● Текст

┌──

Роман о Пушкине сделал писательское имя Т. широко изв. В 1939 он был на­гражден орденом Трудового Красного Зна­мени. Тогда же Т. приступил к написанию пье­сы « Четырнадцатое декабря » (законче­на в 1940), где использовал новые мат-лы, найденные им в архиве Кюхельбекера. Пьеса была принята Лен. академ. театром драмы им. А. С. Пушкина (на роль Кюхли намечался Н. Черкасов), но начавшаяся война помешала осуществить ее постановку. Во вр. войны больной Т. (он уже не мог ходить) был эвакуирован из Л-да сначала в Ярославль, затем в г. Мо­лотов (Пермь). Посл. месяцы своей жиз­ни он провел на лечении в Кремлевской боль­нице, где и скончался.

└──

● Исходные данные
┌──

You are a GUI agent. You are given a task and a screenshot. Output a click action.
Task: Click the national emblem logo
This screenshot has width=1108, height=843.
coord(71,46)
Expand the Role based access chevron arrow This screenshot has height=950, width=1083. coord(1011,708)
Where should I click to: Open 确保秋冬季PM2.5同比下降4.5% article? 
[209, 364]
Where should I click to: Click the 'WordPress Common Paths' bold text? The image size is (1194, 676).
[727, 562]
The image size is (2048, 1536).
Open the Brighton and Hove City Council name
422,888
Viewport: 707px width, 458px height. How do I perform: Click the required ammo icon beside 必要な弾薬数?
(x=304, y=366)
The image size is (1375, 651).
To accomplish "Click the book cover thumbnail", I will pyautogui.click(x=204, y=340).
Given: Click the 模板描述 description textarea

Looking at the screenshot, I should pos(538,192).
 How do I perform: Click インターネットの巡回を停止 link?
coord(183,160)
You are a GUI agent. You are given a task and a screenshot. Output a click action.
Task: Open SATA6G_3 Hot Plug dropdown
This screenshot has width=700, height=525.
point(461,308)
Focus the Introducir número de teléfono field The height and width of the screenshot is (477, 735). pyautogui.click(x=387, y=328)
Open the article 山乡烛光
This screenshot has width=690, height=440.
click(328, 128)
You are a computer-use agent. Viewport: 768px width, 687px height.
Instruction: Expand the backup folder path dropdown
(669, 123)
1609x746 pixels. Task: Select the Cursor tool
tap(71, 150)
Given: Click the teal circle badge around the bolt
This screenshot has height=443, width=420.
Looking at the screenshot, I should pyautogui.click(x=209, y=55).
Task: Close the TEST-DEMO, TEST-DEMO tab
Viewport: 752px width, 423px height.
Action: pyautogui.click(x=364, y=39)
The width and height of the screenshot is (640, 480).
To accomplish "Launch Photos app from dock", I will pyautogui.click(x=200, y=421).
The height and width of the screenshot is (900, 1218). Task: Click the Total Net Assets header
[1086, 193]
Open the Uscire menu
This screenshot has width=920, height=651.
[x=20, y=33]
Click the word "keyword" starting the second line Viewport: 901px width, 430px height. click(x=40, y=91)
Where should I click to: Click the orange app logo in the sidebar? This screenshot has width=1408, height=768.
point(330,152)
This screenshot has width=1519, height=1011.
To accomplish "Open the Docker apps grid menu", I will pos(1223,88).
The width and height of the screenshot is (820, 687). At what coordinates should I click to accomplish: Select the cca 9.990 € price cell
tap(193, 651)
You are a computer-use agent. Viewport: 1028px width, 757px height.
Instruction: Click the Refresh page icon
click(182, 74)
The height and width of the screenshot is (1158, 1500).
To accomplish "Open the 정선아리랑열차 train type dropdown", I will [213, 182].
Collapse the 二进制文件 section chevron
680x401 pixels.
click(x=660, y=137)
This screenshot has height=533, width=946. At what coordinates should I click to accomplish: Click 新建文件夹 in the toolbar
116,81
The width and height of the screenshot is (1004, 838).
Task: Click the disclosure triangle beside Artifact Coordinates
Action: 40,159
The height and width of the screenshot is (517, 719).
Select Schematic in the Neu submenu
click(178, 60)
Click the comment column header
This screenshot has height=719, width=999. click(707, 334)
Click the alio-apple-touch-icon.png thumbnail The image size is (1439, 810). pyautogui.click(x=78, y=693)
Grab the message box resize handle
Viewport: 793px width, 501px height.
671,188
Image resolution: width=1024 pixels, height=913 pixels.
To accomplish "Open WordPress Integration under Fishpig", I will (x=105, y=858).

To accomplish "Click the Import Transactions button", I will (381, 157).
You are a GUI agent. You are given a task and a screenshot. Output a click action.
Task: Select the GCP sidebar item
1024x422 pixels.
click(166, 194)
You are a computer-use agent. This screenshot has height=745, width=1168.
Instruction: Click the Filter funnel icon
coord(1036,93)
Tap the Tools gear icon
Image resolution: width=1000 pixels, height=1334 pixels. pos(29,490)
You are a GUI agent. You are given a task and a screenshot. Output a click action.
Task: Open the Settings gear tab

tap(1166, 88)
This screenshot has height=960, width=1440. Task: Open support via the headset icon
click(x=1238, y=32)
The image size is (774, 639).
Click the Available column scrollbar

└──

● Выполните задания
**a.** Объясните по тексту о писателе, почему пьесу «Четырнадцатое декабря» так и не поставили на сцене.
**b.** Какой наградой был отмечен писатель в 1939 году согласно тексту о нем?
**c.** Продолжите текст о писателе после его последнего предложения.
Строки даны лишь для справки и в работе не нужны.

● Ответы
**a.** Ленинградский академический театр драмы имени А. С. Пушкина принял пьесу к постановке, но осуществить ее помешала начавшаяся война.

**b.** Орденом Трудового Красного Знамени.

**c.**
Вопреки распространенному мнению, Т. не был писателем и ученым кабинетного ти­па, он живо откликался на самые разнооб­разные политич., обществ. и лит. события времени (см.: Юрий Тынянов: Биобибл. хроника). Вместе с Горьким он стоял у истоков создания серийных выпусков «Биб-ки поэта», был ее первым науч. редакто­ром. При его содействии и участии вышли книга О. Мандельштама «О поэзии» (1928), сб. стихов А. Ахматовой «Из шести книг» (1940, под ред. Т.), он пытался вызволить из беды репрессированных Ю. Оксмана, Н. Заболоцкого, Л. Зильбера. Автори­тет его в науч. и писательской среде был и ос­тается высоким. Его ист. романы и повести - это не бегство от совр. действи­тельности в результате разлада с ней, как ут­верждала вульгарно-социологич. крити­ка 1920–30-х, а скорее способ выработки мужественного, честного и правдивого взгля­да на жизнь. В историю лит-ры Т. вошел как создатель особой формы «исследовательско­го романа» (Хмельницкая Т. Голоса времени. М.-Л., 1963), кот. относится к обл. худож. тв-ва, но покоится на прочном фундаменте науч. знания. Опыт Т. ощутимо присутствует в совр. русской лит-ре и лит. науке.

Адреса в Пг.-Л-де: 1919–36 - Греческий пр., д. 15; 1940, весна 1941 - Дом творчества писателей (Пушкин, Пролетарская улица, д. 6).

Соч.: Проблема стихотворного языка / предисл. Н. Сте­панова. М., 1965; Поэтика. История лит-ры. Кино. М., 1977; Лит. факт: сб. / вст. ст. В. Новикова. М., 1993; Автобиография: Соч.: Т. 1. М., 1994; Соч.: в 3 т. / вст. ст. Б. Костелянца. М., 1994; История лит-ры. Критика. СПб., 2001; Лит. эволюция: Избр. труды. М., 2002.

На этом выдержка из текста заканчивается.